Sound Transit should reduce its Sounder train service between Everett and Seattle and shift funding to buses, a new study suggests.
The twelve member Citizens Oversight Panel released the study suggesting that low ridership is not a good use of taxpayer money compared to the bus service and the South Sounder line, which is typically standing-room only.
The taxpayers and transit users of Snohomish County will not be well served if the high-cost Sounder North line continues to run well below capacity while the much lower-cost ST Express bus routes run overloaded with passengers standing in the aisles, the study suggests.
A few reasons for the low ridership stem from parking. The Edmonds station only has 156 spaces, which often fill up fast.
Sound Transit realizes ridership is low but says over time that will change.
Long term, we think we're going to get there with rising population growth and more congestion, said Geoff Patrick, Communications Manager for Sound Transit. We want to see those riders sooner than later.

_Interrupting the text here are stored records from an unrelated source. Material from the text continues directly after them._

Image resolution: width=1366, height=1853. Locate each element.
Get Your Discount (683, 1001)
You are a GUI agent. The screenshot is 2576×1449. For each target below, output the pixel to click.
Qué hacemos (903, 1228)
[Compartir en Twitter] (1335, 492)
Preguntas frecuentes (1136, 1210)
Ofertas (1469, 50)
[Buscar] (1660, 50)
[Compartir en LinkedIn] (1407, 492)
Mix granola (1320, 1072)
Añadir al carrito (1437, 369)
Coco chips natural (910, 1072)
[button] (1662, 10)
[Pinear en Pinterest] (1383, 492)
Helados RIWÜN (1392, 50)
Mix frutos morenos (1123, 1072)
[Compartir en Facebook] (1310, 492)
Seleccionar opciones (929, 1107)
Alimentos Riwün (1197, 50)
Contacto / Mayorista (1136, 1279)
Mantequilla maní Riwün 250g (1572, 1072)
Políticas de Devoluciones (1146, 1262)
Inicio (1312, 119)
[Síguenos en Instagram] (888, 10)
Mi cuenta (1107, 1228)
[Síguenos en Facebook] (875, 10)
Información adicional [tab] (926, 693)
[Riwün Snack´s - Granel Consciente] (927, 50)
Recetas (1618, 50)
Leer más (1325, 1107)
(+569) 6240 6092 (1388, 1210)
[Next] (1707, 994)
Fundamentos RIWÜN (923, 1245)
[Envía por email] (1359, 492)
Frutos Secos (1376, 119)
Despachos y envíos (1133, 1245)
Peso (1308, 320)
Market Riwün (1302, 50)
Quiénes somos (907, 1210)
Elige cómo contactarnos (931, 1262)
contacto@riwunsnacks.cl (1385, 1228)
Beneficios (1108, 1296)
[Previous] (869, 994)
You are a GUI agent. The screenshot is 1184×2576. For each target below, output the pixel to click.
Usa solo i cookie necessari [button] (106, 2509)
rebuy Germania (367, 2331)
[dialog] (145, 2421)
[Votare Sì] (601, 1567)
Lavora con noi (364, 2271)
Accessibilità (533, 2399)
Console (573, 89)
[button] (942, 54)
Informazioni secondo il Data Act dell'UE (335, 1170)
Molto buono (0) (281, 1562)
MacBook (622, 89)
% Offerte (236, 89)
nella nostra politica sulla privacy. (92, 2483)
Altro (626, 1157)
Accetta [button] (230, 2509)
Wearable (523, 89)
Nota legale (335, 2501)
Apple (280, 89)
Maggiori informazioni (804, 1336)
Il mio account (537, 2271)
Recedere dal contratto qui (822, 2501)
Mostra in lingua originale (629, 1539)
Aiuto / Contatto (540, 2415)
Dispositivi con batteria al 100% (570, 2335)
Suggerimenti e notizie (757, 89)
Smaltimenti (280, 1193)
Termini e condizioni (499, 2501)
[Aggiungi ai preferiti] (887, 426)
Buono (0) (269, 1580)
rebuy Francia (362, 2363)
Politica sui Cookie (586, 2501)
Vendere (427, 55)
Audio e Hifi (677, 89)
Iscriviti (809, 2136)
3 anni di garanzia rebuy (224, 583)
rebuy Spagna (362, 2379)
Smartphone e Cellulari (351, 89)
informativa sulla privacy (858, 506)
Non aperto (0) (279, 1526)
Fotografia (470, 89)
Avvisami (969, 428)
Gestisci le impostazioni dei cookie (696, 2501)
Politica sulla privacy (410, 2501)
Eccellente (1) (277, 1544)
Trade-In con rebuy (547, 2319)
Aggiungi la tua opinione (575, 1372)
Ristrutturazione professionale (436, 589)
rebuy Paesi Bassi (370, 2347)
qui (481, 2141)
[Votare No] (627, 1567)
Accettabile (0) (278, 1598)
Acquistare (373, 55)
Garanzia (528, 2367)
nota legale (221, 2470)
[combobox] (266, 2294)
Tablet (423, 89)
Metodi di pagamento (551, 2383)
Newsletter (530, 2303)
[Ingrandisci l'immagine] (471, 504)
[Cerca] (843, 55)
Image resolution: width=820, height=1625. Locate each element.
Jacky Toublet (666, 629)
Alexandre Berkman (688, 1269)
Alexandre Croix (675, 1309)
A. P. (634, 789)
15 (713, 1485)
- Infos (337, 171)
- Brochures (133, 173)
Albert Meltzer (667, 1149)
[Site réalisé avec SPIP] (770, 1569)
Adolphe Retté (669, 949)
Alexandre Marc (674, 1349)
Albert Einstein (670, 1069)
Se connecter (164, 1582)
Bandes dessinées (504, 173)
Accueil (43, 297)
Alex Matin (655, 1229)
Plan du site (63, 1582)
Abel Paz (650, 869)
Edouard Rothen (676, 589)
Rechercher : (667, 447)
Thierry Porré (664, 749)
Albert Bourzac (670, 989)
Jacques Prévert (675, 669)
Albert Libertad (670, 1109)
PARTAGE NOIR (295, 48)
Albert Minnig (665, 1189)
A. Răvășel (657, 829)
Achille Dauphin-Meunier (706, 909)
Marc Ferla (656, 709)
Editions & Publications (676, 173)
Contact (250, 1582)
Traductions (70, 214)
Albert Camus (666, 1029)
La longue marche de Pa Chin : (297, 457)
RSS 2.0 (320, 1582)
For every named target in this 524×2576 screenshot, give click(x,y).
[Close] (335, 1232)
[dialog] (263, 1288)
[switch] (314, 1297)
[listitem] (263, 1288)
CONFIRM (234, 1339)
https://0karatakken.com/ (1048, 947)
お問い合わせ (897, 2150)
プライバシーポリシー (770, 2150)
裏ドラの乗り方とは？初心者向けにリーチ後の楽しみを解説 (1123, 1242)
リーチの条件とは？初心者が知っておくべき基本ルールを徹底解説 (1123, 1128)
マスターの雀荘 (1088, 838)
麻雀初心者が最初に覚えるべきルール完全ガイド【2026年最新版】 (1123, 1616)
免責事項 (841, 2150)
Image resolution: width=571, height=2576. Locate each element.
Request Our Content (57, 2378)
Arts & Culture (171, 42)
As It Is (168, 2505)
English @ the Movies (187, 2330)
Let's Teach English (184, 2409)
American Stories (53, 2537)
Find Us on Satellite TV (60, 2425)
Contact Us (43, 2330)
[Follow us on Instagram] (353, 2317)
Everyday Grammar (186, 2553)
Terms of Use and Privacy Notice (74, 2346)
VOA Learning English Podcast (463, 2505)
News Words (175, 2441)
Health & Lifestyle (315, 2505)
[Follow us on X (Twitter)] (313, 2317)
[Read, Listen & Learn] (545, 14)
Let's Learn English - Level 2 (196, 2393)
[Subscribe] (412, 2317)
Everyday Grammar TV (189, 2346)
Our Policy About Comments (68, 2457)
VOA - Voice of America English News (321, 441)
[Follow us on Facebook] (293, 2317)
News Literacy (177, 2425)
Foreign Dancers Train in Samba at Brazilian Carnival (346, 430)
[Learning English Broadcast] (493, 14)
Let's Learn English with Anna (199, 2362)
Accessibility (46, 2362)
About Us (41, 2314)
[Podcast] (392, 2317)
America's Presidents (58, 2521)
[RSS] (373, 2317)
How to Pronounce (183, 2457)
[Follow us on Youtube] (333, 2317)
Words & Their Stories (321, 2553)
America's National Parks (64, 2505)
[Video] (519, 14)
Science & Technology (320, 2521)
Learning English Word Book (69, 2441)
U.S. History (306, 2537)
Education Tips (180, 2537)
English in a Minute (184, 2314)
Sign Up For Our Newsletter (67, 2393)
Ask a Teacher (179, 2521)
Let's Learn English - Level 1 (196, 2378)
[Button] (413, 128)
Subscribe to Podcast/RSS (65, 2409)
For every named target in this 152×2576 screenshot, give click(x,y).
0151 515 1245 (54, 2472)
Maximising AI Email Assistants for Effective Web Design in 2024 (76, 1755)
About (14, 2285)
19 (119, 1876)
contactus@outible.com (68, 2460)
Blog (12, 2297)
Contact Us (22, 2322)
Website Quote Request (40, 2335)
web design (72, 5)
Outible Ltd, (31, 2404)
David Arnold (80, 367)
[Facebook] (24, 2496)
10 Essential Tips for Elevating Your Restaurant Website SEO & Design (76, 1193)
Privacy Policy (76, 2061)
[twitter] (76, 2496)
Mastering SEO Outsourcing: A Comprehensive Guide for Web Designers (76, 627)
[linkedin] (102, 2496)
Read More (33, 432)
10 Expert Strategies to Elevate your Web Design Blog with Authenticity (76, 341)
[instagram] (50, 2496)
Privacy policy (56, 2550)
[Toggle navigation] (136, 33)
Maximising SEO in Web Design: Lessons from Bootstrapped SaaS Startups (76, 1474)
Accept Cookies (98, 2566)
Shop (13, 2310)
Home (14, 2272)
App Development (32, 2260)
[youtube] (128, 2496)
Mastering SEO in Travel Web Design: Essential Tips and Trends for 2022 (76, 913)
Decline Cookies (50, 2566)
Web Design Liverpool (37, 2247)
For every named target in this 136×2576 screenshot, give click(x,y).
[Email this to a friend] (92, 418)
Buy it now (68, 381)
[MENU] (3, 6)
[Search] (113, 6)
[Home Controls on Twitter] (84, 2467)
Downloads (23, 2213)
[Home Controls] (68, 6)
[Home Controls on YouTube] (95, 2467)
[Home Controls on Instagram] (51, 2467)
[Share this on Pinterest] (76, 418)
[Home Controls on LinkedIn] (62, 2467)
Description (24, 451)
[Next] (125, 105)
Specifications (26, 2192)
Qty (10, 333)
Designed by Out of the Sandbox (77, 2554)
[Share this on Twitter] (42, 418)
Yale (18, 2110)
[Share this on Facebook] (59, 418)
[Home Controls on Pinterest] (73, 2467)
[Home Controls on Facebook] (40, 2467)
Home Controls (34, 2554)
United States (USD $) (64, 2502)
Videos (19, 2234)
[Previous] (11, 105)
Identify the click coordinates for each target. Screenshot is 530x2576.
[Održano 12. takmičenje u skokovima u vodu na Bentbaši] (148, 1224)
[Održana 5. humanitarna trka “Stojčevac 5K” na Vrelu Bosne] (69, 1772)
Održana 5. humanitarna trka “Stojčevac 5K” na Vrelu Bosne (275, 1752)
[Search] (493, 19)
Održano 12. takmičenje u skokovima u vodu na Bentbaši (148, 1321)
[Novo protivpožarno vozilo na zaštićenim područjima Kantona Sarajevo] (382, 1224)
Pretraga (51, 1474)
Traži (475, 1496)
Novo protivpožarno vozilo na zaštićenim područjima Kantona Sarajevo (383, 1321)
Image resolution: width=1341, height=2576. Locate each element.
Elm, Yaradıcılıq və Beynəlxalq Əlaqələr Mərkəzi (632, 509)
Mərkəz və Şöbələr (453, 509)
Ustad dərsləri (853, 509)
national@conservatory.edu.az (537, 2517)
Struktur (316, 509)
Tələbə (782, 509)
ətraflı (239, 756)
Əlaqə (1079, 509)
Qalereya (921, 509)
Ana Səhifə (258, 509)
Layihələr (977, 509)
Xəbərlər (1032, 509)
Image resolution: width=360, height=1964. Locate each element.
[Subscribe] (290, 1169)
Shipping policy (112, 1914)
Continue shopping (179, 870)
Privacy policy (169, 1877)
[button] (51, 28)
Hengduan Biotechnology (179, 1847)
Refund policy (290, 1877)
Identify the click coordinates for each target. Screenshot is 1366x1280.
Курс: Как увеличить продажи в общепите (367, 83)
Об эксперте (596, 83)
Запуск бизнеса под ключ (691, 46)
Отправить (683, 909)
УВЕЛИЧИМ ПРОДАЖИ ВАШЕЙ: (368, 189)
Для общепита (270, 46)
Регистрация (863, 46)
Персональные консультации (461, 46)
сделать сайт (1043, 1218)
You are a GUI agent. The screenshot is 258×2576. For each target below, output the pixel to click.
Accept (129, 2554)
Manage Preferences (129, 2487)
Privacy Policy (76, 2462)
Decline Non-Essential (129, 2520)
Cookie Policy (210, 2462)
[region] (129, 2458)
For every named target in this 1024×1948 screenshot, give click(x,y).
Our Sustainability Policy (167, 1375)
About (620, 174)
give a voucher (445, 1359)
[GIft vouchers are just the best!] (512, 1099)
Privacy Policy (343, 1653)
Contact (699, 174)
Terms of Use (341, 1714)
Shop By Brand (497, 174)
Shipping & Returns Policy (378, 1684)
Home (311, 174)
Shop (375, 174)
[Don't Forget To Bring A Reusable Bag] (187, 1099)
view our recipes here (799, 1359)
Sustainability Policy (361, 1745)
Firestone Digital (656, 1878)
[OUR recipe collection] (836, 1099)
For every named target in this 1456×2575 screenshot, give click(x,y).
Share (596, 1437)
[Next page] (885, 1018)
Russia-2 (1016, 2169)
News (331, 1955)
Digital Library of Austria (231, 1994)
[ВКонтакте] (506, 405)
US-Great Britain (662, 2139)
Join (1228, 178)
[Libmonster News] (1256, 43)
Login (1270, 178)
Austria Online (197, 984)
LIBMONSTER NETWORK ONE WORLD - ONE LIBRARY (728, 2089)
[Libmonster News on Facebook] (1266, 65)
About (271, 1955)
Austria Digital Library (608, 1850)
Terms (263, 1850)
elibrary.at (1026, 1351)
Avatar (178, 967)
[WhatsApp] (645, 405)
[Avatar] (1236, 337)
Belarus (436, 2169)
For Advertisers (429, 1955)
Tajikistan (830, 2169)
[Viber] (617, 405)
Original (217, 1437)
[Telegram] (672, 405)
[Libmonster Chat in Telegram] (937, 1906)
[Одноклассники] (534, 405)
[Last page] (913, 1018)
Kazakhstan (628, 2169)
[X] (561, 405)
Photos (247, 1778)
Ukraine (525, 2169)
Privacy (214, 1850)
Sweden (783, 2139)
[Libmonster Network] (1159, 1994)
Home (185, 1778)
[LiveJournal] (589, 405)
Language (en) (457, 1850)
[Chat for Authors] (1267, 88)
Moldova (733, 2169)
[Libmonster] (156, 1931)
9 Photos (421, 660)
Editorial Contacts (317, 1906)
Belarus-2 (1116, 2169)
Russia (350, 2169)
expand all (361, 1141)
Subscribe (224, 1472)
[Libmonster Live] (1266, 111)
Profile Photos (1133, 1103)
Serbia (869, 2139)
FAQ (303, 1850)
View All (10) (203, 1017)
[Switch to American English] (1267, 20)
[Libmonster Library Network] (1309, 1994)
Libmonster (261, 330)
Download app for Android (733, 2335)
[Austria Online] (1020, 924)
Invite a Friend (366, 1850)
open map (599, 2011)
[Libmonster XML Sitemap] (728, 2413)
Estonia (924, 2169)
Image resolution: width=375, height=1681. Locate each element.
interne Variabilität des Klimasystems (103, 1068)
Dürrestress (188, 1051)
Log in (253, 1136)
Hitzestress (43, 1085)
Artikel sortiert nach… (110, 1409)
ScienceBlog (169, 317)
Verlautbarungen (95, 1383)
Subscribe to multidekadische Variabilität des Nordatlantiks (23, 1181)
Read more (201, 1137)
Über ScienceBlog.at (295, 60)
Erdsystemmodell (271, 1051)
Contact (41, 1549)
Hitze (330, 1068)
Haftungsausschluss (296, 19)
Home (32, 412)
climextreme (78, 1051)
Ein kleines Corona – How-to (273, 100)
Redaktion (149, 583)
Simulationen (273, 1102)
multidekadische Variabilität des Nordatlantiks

Sound Transit also says the train is more reliable and more comfortable.
It costs $32.38 per boarding to operate Sounder North compared to $10.19 for Sounder South. When it comes to buses, the cost is only $12.71.
The Sound Transit Board is expected to respond to the study by the end of the month. Sound Transit does say it s considering cutting the number of train cars, adding additional parking and marketing the Sounder to help recruit new riders.
An independent analyst claims Sound Transit is breaking a state law, which says taxpayer money can only be used to operate the train if its costs are in line with the buses.
The fact that the buses are full and the train is empty and the train costs more, they are proving they re not meeting that law and that the train is illegal, said John Niles, Coalition for Affective Transportation Alternatives.
The Sound Transit Board said it will have a response to the report later this month.